À l’audition du moyen déclinatoire, le Juge
Ringuet devait répondre aux questions suivantes :
• Est-ce que les parties étaient dans le cadre de leurs
relations contractuelles ou de leurs relations extra-contractuelles?
• Est-ce que la Régie du logement est le tribunal compétent
pour entendre ce litige ?
Quant à la première question, le Juge Ringuet s’est
appuyé sur deux décisions de la Cour d’appel
énonçant que le régime contractuel s’applique
dans le cas d’une poursuite en dommages-intérêts
d’un locataire contre son locateur et qu’il ne fallait
pas évaluer ces dossiers sous le chapitre de la responsabilité
extra-contractuelle mais bien les évaluer sous l’optique
d’une relation contractuelle, soit le louage.
Cette distinction « contractuelle versus extra-contractuelle
» a un impact important sur les moyens de défense qui
peuvent être soulevés.
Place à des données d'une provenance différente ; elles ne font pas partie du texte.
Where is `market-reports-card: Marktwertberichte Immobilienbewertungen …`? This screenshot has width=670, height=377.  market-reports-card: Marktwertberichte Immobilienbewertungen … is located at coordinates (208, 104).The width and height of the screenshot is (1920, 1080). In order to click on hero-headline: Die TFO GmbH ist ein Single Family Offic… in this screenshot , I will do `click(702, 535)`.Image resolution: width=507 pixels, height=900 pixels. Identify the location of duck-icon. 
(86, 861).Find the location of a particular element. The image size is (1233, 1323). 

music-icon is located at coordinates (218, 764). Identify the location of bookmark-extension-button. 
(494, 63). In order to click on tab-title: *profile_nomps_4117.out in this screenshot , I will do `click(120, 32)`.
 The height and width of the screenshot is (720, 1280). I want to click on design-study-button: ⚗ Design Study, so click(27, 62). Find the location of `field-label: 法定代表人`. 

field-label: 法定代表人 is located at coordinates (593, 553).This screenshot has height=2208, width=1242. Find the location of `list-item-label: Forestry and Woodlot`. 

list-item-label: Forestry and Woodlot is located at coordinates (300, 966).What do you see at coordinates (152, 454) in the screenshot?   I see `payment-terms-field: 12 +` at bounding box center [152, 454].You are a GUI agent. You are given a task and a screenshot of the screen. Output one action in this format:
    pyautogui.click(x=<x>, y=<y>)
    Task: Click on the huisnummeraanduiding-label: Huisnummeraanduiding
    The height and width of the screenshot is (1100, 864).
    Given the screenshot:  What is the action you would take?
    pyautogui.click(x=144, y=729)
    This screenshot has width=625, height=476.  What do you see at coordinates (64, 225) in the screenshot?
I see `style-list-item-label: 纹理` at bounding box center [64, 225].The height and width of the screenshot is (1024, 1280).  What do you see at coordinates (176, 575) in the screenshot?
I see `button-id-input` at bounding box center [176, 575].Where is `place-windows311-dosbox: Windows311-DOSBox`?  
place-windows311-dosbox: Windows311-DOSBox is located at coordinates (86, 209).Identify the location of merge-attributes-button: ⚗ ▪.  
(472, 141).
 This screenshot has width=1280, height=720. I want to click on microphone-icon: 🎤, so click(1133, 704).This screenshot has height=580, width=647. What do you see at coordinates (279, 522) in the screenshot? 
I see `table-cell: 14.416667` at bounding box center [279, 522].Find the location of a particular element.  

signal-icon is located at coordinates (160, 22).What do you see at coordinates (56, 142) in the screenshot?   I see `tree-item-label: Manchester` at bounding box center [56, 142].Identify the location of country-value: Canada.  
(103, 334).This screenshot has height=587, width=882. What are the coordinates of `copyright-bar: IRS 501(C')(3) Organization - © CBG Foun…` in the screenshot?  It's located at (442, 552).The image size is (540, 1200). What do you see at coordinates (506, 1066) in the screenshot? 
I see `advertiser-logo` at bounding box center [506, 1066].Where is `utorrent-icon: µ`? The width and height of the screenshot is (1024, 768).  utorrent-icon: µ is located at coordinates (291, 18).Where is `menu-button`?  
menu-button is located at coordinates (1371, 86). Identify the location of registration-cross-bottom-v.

En effet, un locataire qui serait
poursuivi extra-contractuellement peut se défendre en prouvant
qu’il n’a pas commis de faute2 alors que
le locataire poursuivi contractuellement ne peut se soustraire de
son obligation de remettre le bien dans l’état où
il l’a reçu3.
Donc, le Juge Ringuet a conclu que la prétendue responsabilité
du locataire quant à l’incendie découle de ses
obligations contractuelles imposées à la section «
Des droits et obligations résultant du bail »
du Code civil du Québec et non pas des dispositions
générales du Code civil du Québec
et des présomptions de responsabilité. Autrement dit,
le locataire n’aurait pas respecté l’obligation
de remettre le bien dans l’état où il l’a
reçu4 et aurait violé ses obligations contractuelles.
Quant à la deuxième question, à savoir si la
Régie du logement avait compétence pour entendre le
litige, le Juge Ringuet a appliqué l’article 28, alinéa
1 de la Loi sur la Régie du logement qui énonce
que :
«28. La Régie connaît en première
instance, à l’exclusion de tout tribunal, de toute
demande:
10 relative au bail d’un logement lorsque la somme
demandée ou la valeur de la chose réclamée
ou de l’intérêt du demandeur dans l’objet
de la demande ne dépasse pas le montant de la compétence
de la Cour du Québec;»
Le Juge Ringuet a conclu que la Régie du logement avait une
compétence exclusive pour entendre le litige étant
donné que l’expression « toute demande relative
au bail » doit être interprétée dans
un sens large et qu’en l’espèce, il s’agit
d’obligations issues de relations contractuelles entre un
locataire et un locateur, soit un bail.
Pour les motifs qui précèdent, le Juge Ringuet a donc
renvoyé le dossier à la Régie du logement.
En conclusion, tout recours en dommages-intérêts d’un
montant inférieur à 70 000$ entre un locateur et un
locataire doit être intenté exclusivement à
la Régie du logement. Il semble donc que la compétence
de la Régie du logement se soit élargie au cours des
années.
1 Mailloux c. Brousseau, EYB 2006-111098 (C.Q.).
2 Article 1457 du Code civil du Québec.
3 Article 1890 du Code civil du Québec.
4 Article 1890 du Code civil du Québec.